── INPUT RECORDS

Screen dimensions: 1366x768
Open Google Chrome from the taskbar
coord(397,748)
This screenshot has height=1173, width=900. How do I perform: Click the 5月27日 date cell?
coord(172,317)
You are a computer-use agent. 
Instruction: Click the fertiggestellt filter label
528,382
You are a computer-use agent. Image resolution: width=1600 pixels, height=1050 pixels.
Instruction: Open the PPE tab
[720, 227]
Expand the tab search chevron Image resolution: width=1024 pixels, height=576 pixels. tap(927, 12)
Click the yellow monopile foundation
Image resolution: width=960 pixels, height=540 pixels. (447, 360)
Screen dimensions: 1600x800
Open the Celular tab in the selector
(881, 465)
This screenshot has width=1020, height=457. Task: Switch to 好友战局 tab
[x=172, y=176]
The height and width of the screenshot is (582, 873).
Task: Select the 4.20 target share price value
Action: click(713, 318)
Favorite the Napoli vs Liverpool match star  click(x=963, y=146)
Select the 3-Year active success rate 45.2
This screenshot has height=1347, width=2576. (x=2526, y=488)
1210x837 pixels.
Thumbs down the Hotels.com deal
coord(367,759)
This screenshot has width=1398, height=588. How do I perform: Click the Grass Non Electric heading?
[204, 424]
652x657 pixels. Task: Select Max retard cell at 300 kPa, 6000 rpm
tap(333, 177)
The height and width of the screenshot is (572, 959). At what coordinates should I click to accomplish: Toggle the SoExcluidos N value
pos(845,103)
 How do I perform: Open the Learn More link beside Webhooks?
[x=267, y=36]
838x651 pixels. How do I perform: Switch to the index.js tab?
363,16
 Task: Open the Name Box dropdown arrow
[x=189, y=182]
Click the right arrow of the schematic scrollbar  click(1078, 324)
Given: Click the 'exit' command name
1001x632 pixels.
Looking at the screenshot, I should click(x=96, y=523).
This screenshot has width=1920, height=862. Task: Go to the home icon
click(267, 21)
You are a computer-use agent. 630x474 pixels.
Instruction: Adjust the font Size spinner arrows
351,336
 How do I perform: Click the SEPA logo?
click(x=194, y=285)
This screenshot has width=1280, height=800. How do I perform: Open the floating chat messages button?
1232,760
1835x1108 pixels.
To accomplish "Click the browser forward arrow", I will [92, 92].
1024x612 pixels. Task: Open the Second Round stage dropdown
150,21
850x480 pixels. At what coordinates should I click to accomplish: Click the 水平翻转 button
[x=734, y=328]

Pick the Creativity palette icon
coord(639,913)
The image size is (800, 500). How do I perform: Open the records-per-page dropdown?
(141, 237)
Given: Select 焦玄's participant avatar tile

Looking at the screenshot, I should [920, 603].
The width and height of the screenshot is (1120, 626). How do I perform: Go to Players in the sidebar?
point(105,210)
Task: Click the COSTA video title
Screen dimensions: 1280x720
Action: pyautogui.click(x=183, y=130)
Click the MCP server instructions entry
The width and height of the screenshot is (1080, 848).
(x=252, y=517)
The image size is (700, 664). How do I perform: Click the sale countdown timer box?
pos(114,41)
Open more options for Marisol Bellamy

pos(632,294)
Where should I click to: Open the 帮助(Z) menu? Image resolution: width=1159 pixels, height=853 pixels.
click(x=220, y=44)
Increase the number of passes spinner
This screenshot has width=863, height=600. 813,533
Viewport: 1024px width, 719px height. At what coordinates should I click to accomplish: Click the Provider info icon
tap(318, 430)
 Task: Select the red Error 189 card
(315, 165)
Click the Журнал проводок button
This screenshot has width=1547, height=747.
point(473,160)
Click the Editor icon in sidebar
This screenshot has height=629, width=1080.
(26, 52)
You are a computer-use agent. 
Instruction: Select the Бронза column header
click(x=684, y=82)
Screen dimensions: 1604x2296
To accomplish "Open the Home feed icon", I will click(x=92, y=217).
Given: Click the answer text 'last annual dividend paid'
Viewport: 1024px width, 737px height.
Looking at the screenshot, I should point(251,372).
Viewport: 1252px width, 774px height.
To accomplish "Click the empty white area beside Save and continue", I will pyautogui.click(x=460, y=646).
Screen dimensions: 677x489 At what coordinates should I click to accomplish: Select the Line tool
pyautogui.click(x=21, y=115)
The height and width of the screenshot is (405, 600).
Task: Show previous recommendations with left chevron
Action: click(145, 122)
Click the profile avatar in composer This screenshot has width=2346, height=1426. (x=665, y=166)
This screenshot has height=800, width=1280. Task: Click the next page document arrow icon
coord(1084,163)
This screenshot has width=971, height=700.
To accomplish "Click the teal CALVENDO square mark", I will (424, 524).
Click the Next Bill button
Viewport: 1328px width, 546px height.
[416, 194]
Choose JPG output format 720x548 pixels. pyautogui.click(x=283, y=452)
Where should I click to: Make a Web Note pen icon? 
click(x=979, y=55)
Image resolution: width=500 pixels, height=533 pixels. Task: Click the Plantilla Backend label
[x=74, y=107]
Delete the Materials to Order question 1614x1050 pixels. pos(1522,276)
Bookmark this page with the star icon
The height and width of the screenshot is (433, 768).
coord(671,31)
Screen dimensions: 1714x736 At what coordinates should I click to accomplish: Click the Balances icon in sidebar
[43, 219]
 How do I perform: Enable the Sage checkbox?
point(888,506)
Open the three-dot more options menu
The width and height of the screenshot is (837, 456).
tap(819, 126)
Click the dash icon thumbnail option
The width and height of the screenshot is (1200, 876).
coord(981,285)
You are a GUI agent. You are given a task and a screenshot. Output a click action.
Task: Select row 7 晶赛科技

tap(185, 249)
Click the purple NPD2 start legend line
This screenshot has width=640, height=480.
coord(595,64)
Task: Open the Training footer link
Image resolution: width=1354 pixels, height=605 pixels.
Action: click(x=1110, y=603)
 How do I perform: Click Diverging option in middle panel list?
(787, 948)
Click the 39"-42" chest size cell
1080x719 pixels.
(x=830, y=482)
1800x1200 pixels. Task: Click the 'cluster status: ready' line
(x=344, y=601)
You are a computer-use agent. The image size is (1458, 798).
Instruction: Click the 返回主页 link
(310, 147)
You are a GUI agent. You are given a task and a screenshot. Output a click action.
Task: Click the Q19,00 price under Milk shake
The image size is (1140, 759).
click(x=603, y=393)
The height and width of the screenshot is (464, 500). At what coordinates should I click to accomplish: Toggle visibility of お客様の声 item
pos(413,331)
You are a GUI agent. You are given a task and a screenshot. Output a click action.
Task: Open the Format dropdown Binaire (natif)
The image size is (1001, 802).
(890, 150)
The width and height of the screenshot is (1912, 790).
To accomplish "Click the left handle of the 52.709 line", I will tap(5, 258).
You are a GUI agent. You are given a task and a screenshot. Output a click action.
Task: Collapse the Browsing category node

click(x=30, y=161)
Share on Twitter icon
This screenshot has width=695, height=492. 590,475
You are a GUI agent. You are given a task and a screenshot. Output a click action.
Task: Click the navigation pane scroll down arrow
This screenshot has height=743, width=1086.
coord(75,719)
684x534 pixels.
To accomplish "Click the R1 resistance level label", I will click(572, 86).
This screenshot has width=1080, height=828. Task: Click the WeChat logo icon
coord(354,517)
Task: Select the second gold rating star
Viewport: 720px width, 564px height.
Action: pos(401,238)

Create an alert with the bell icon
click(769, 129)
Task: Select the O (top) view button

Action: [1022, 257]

────

■ EXERCISE GOAL ■
Go through the listing and write out each line exactly.

■ OUTPUT ■
Screen dimensions: 1366x768
Open Google Chrome from the taskbar
coord(397,748)
This screenshot has height=1173, width=900. How do I perform: Click the 5月27日 date cell?
coord(172,317)
You are a computer-use agent. 
Instruction: Click the fertiggestellt filter label
528,382
You are a computer-use agent. Image resolution: width=1600 pixels, height=1050 pixels.
Instruction: Open the PPE tab
[720, 227]
Expand the tab search chevron Image resolution: width=1024 pixels, height=576 pixels. tap(927, 12)
Click the yellow monopile foundation
Image resolution: width=960 pixels, height=540 pixels. (447, 360)
Screen dimensions: 1600x800
Open the Celular tab in the selector
(881, 465)
This screenshot has width=1020, height=457. Task: Switch to 好友战局 tab
[x=172, y=176]
The height and width of the screenshot is (582, 873).
Task: Select the 4.20 target share price value
Action: click(713, 318)
Favorite the Napoli vs Liverpool match star  click(x=963, y=146)
Select the 3-Year active success rate 45.2
This screenshot has height=1347, width=2576. (x=2526, y=488)
1210x837 pixels.
Thumbs down the Hotels.com deal
coord(367,759)
This screenshot has width=1398, height=588. How do I perform: Click the Grass Non Electric heading?
[204, 424]
652x657 pixels. Task: Select Max retard cell at 300 kPa, 6000 rpm
tap(333, 177)
The height and width of the screenshot is (572, 959). At what coordinates should I click to accomplish: Toggle the SoExcluidos N value
pos(845,103)
 How do I perform: Open the Learn More link beside Webhooks?
[x=267, y=36]
838x651 pixels. How do I perform: Switch to the index.js tab?
363,16
 Task: Open the Name Box dropdown arrow
[x=189, y=182]
Click the right arrow of the schematic scrollbar  click(1078, 324)
Given: Click the 'exit' command name
1001x632 pixels.
Looking at the screenshot, I should click(x=96, y=523).
This screenshot has width=1920, height=862. Task: Go to the home icon
click(267, 21)
You are a computer-use agent. 630x474 pixels.
Instruction: Adjust the font Size spinner arrows
351,336
 How do I perform: Click the SEPA logo?
click(x=194, y=285)
This screenshot has width=1280, height=800. How do I perform: Open the floating chat messages button?
1232,760
1835x1108 pixels.
To accomplish "Click the browser forward arrow", I will [92, 92].
1024x612 pixels. Task: Open the Second Round stage dropdown
150,21
850x480 pixels. At what coordinates should I click to accomplish: Click the 水平翻转 button
[x=734, y=328]

Pick the Creativity palette icon
coord(639,913)
The image size is (800, 500). How do I perform: Open the records-per-page dropdown?
(141, 237)
Given: Select 焦玄's participant avatar tile

Looking at the screenshot, I should [920, 603].
The width and height of the screenshot is (1120, 626). How do I perform: Go to Players in the sidebar?
point(105,210)
Task: Click the COSTA video title
Screen dimensions: 1280x720
Action: pyautogui.click(x=183, y=130)
Click the MCP server instructions entry
The width and height of the screenshot is (1080, 848).
(x=252, y=517)
The image size is (700, 664). How do I perform: Click the sale countdown timer box?
pos(114,41)
Open more options for Marisol Bellamy

pos(632,294)
Where should I click to: Open the 帮助(Z) menu? Image resolution: width=1159 pixels, height=853 pixels.
click(x=220, y=44)
Increase the number of passes spinner
This screenshot has width=863, height=600. 813,533
Viewport: 1024px width, 719px height. At what coordinates should I click to accomplish: Click the Provider info icon
tap(318, 430)
 Task: Select the red Error 189 card
(315, 165)
Click the Журнал проводок button
This screenshot has width=1547, height=747.
point(473,160)
Click the Editor icon in sidebar
This screenshot has height=629, width=1080.
(26, 52)
You are a computer-use agent. 
Instruction: Select the Бронза column header
click(x=684, y=82)
Screen dimensions: 1604x2296
To accomplish "Open the Home feed icon", I will click(x=92, y=217).
Given: Click the answer text 'last annual dividend paid'
Viewport: 1024px width, 737px height.
Looking at the screenshot, I should point(251,372).
Viewport: 1252px width, 774px height.
To accomplish "Click the empty white area beside Save and continue", I will pyautogui.click(x=460, y=646).
Screen dimensions: 677x489 At what coordinates should I click to accomplish: Select the Line tool
pyautogui.click(x=21, y=115)
The height and width of the screenshot is (405, 600).
Task: Show previous recommendations with left chevron
Action: click(145, 122)
Click the profile avatar in composer This screenshot has width=2346, height=1426. (x=665, y=166)
This screenshot has height=800, width=1280. Task: Click the next page document arrow icon
coord(1084,163)
This screenshot has width=971, height=700.
To accomplish "Click the teal CALVENDO square mark", I will (424, 524).
Click the Next Bill button
Viewport: 1328px width, 546px height.
[416, 194]
Choose JPG output format 720x548 pixels. pyautogui.click(x=283, y=452)
Where should I click to: Make a Web Note pen icon? 
click(x=979, y=55)
Image resolution: width=500 pixels, height=533 pixels. Task: Click the Plantilla Backend label
[x=74, y=107]
Delete the Materials to Order question 1614x1050 pixels. pos(1522,276)
Bookmark this page with the star icon
The height and width of the screenshot is (433, 768).
coord(671,31)
Screen dimensions: 1714x736 At what coordinates should I click to accomplish: Click the Balances icon in sidebar
[43, 219]
 How do I perform: Enable the Sage checkbox?
point(888,506)
Open the three-dot more options menu
The width and height of the screenshot is (837, 456).
tap(819, 126)
Click the dash icon thumbnail option
The width and height of the screenshot is (1200, 876).
coord(981,285)
You are a GUI agent. You are given a task and a screenshot. Output a click action.
Task: Select row 7 晶赛科技

tap(185, 249)
Click the purple NPD2 start legend line
This screenshot has width=640, height=480.
coord(595,64)
Task: Open the Training footer link
Image resolution: width=1354 pixels, height=605 pixels.
Action: click(x=1110, y=603)
 How do I perform: Click Diverging option in middle panel list?
(787, 948)
Click the 39"-42" chest size cell
1080x719 pixels.
(x=830, y=482)
1800x1200 pixels. Task: Click the 'cluster status: ready' line
(x=344, y=601)
You are a computer-use agent. The image size is (1458, 798).
Instruction: Click the 返回主页 link
(310, 147)
You are a GUI agent. You are given a task and a screenshot. Output a click action.
Task: Click the Q19,00 price under Milk shake
The image size is (1140, 759).
click(x=603, y=393)
The height and width of the screenshot is (464, 500). At what coordinates should I click to accomplish: Toggle visibility of お客様の声 item
pos(413,331)
You are a GUI agent. You are given a task and a screenshot. Output a click action.
Task: Open the Format dropdown Binaire (natif)
The image size is (1001, 802).
(890, 150)
The width and height of the screenshot is (1912, 790).
To accomplish "Click the left handle of the 52.709 line", I will tap(5, 258).
You are a GUI agent. You are given a task and a screenshot. Output a click action.
Task: Collapse the Browsing category node

click(x=30, y=161)
Share on Twitter icon
This screenshot has width=695, height=492. 590,475
You are a GUI agent. You are given a task and a screenshot. Output a click action.
Task: Click the navigation pane scroll down arrow
This screenshot has height=743, width=1086.
coord(75,719)
684x534 pixels.
To accomplish "Click the R1 resistance level label", I will click(572, 86).
This screenshot has width=1080, height=828. Task: Click the WeChat logo icon
coord(354,517)
Task: Select the second gold rating star
Viewport: 720px width, 564px height.
Action: pos(401,238)

Create an alert with the bell icon
click(769, 129)
Task: Select the O (top) view button

Action: [1022, 257]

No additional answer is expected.